> DOCUMENT TEXT:
Rouse appears in the show courtesy of Benham Gallery. Images seen on his Web site at http://www.dominicrouse.com/ are macabre in the extreme, with rotting corpses, skeleton heads with bodies sliced in sections and sewn back together. A photograph called “and God Bless” pictures a bare room like a monk’s cell minus the religious iconography or a prisoner’s cell with an old dresser of a type one can’t imaging being in a prison cell. There is no body in the cell, but the tops and bottoms of striped pajamas pray beside the bed – the top hung on the wall like a crucifix. Other Rouse photos in the show such as “Vacancy” and “The Survivor” are even darker and more horrific.
Nichols’ paintings are decorative and sweet, and similar to Scherer’s in style, only with more color and less detail. Described as iconic, it seems that description has more to do with the subjects than with the look of the paintings. The subjects include Princess Diana and the recently martyred Benazir Bhutto, both of whose violent deaths play right into the “Yer Killin’ Me” theme.
It is Crites’ mug shots on brown paper bags that are iconic in presentation. Each face is that of a criminal or suspect taken from the San Francisco Police Department, Golden Gate precinct, in the 1940s. The artist does not know their identities. They are identified by crime: “Arsonist,” “Assault,” etc. Harsh, seen from a straight-forward viewpoint and painted in flat planes of few colors, they are reminiscent of some of Andy Warhol’s silkscreen portraits – and due to subject matter also bring to mind Warhol’s electric chair series.
Orth’s interactive and electronic textiles almost defy description. Until interacted with, her abstract patterns are not unlike paintings by Stuart Davis or Marsden Hartley or traditional patchwork quilts, but when touched, the colors and patterns change. These works are technologically inventive, and the patterns are quite attractive, but I do not understand why they were included in a show in which everything else adheres to a death theme.
Seubert’s photographs do not appear to fit with that theme either. They are quiet landscape photographs in black and white, comfortable nature scenes with no hint of humanity – no people, no cars, and no buildings or telephone wires overhead. But each photograph is of a murder scene. Titles and captions complete the photographs by explaining the settings. For instance: “1000 Acres. On 31 August 1992, Clarence Wayne Richards’ body was found in 1000 Acres Park. He died of numerous stab wounds to the neck and chest. His pickup truck was found in SE Portland. On 30 January 1990, the body of Tony Alverez was discovered sitting in his truck with two gunshot wounds to the head. He was a long haul trucker. There is no suspect in the case.”
“When asked if I would be a guest curator for the ArtsWest Playhouse exhibition space,” Paine said, “my first question was to inquire about the play they would be presenting during this exhibition. ‘The Dead Guy’ production turned out to be a wonderful title to play with in terms of finding imagery that would segue from the play to the exhibition space.”
Paine described the works in the show as “an eclectic mix of tongue-in-cheek playfulness and serious imagery” that “deals with death in an obvious and hopefully humorous way.”
“Yer Killin’ Me” runs April 6-May 3 at ArtsWest Playhouse and Gallery, 4711 California Avenue SW, Seattle.

> TASK:
From the exhibition review, list every title of a Dominic Rouse photograph that it names.

> DATA TO EXAMINE:
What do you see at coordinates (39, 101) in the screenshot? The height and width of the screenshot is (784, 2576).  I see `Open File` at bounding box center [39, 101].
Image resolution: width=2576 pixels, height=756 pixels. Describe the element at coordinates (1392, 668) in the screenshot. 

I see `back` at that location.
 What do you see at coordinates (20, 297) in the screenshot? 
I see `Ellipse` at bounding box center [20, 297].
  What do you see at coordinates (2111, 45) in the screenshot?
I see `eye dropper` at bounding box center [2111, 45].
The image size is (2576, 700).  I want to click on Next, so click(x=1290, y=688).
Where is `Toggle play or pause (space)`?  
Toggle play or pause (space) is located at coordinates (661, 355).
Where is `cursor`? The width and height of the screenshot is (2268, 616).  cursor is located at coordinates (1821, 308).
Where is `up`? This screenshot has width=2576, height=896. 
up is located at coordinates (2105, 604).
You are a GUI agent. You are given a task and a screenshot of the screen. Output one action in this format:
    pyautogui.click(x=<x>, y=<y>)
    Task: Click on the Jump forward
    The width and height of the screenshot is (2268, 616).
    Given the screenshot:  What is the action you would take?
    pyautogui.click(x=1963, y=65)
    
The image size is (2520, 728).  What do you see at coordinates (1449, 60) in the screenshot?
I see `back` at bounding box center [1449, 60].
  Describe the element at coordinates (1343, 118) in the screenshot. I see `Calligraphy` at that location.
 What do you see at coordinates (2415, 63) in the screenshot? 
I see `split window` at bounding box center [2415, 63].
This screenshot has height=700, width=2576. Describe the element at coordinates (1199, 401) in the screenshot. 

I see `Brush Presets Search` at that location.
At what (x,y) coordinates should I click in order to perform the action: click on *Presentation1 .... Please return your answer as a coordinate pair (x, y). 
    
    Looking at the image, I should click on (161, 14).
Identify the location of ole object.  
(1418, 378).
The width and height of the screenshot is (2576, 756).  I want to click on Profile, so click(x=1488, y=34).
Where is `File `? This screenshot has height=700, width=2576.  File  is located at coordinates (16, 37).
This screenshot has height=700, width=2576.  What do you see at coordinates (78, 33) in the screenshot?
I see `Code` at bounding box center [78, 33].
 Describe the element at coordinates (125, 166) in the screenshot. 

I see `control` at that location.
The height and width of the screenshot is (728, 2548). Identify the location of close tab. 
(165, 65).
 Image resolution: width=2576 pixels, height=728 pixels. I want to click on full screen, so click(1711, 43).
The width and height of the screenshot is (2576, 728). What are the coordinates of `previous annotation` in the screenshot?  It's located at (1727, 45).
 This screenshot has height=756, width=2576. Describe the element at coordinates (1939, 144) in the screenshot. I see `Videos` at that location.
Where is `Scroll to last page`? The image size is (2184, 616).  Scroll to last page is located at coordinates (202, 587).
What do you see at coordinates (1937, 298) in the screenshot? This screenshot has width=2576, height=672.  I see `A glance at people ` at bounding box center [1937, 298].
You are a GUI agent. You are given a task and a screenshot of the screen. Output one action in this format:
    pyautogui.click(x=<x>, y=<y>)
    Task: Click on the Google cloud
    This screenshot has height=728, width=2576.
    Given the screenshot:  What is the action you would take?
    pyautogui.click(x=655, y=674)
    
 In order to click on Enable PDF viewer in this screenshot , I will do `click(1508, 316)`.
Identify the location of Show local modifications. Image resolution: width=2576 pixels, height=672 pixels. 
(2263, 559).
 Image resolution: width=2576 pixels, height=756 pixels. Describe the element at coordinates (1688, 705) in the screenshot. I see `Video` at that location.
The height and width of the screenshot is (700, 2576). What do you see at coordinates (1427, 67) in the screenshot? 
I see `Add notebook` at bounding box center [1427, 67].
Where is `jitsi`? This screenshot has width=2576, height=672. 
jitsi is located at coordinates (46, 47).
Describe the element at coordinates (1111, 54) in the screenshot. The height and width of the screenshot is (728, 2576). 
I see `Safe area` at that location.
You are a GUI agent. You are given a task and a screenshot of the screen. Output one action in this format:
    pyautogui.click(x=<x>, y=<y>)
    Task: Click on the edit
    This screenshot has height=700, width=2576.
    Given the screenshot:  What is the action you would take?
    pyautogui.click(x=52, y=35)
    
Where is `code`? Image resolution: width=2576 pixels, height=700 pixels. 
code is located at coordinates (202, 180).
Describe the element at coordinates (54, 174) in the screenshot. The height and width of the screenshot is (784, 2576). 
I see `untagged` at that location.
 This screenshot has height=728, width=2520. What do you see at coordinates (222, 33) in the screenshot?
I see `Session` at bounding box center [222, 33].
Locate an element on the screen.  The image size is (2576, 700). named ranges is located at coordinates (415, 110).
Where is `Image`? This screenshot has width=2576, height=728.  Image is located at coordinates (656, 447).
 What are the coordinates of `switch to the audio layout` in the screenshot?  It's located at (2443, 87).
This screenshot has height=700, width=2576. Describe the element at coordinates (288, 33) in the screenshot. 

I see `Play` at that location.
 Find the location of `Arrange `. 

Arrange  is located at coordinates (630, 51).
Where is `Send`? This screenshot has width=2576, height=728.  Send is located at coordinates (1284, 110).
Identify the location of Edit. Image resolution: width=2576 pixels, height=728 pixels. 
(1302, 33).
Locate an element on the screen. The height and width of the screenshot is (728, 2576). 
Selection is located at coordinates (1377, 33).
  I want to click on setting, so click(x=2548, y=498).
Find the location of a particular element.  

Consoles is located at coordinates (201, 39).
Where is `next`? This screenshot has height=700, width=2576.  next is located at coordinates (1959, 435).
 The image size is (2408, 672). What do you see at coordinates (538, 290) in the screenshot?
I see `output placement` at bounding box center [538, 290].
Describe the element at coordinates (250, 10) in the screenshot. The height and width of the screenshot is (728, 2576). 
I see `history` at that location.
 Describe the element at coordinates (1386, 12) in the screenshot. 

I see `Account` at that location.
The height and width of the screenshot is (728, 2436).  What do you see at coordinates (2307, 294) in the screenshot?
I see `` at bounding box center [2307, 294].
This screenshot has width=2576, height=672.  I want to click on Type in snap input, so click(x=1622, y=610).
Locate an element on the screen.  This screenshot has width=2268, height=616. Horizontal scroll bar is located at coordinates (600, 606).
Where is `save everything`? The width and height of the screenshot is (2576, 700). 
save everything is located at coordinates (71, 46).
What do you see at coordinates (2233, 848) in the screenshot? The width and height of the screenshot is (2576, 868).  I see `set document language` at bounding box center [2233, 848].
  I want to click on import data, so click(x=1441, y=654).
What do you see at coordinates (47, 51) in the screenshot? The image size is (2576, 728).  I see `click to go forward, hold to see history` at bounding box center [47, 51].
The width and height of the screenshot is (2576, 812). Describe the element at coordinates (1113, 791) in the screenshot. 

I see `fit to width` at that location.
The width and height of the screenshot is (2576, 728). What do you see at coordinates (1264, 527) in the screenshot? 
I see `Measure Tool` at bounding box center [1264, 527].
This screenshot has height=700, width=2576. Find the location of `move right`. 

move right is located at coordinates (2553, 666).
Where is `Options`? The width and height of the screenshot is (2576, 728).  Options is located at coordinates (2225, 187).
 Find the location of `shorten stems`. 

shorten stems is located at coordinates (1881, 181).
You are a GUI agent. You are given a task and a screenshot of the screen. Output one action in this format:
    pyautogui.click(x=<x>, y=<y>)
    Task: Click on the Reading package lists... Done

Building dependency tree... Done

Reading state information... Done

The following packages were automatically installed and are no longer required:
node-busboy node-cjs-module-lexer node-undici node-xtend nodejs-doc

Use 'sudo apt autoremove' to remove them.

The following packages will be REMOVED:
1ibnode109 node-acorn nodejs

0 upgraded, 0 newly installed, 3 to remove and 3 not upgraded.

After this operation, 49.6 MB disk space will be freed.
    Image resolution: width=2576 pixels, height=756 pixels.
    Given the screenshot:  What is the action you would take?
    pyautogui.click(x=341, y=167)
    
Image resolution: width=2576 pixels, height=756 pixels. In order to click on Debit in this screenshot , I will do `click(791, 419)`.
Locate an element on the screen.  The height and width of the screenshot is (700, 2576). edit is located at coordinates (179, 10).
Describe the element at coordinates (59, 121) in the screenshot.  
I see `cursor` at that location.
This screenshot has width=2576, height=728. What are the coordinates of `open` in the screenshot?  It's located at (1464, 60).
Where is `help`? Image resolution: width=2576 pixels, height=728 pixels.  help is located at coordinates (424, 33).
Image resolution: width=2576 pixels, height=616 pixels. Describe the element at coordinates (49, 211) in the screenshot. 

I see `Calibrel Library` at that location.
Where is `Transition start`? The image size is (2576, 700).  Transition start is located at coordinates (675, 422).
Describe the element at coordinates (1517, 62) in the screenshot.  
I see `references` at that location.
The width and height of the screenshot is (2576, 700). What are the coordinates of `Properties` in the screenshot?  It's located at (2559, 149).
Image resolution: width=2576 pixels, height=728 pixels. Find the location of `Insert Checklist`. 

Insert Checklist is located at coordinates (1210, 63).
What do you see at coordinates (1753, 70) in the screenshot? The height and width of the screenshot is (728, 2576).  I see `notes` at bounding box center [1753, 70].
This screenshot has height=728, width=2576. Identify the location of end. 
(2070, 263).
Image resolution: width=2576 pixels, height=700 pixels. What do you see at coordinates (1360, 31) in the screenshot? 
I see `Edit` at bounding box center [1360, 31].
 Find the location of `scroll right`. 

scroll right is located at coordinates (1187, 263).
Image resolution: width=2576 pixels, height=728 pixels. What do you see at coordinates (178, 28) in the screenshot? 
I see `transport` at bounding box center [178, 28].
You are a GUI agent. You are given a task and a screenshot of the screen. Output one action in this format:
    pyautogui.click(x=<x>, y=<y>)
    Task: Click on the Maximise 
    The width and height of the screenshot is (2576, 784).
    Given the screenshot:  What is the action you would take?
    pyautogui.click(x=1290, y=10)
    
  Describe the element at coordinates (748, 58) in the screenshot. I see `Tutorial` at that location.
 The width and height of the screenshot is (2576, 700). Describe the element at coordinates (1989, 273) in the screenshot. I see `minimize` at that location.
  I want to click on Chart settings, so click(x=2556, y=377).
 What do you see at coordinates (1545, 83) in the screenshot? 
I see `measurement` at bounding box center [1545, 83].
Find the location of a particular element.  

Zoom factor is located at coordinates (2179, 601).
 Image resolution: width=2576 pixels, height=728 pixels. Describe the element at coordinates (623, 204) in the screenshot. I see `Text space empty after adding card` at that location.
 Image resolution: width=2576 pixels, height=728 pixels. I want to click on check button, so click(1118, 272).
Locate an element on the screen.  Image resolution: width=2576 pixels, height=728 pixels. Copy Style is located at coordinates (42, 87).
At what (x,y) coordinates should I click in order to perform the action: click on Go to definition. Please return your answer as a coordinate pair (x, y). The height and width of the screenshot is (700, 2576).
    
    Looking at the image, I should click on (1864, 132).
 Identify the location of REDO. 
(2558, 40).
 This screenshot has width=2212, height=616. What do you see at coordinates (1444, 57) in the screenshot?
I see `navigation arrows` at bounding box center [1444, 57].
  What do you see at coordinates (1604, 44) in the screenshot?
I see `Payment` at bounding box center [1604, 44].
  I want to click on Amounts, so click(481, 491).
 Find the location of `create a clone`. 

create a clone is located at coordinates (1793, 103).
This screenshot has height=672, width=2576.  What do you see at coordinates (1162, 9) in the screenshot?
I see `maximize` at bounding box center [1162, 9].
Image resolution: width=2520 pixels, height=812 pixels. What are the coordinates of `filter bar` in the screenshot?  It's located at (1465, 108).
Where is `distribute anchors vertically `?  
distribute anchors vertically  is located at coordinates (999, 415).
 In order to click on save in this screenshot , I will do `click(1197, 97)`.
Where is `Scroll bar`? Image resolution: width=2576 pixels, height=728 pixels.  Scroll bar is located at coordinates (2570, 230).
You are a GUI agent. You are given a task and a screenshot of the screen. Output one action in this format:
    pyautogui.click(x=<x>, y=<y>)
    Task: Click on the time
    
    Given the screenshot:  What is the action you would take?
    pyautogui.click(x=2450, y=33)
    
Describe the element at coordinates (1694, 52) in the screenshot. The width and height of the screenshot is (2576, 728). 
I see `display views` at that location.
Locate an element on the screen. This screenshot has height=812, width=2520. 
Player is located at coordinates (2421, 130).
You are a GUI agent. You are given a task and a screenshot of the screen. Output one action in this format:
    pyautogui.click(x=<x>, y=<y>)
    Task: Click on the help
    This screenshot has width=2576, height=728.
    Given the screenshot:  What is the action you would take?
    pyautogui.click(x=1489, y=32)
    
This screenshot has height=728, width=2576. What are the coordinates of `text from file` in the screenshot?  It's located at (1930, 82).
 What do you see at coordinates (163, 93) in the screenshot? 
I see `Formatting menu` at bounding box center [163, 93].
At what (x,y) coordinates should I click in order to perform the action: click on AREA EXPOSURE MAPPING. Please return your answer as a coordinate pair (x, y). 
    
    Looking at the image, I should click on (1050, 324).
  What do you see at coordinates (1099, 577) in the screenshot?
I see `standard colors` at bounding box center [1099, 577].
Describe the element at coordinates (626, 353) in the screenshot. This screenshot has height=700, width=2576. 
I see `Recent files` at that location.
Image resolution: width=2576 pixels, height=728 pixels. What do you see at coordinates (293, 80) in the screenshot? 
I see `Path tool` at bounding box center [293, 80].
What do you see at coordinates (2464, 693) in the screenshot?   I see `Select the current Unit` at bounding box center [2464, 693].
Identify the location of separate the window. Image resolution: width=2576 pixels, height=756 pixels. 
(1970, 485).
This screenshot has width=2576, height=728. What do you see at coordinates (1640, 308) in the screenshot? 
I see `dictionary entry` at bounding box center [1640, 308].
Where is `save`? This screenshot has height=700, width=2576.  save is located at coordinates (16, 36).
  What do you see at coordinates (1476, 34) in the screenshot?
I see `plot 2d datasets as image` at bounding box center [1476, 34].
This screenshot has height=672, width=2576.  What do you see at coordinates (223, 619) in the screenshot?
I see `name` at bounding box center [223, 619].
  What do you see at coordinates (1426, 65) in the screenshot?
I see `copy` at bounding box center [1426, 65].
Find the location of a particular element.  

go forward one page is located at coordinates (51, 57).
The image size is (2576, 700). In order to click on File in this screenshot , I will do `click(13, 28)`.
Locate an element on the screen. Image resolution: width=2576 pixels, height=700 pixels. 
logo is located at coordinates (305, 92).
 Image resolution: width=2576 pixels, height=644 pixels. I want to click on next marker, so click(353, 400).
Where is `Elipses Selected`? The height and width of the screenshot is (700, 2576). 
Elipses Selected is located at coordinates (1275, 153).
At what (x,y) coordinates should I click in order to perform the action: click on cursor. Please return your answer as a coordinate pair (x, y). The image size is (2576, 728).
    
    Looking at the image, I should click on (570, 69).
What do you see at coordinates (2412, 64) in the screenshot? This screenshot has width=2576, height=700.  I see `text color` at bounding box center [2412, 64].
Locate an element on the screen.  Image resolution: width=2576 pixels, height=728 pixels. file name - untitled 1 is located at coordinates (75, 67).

> RESPONSE TO THE EXERCISE:
- "and God Bless"
- "Vacancy"
- "The Survivor"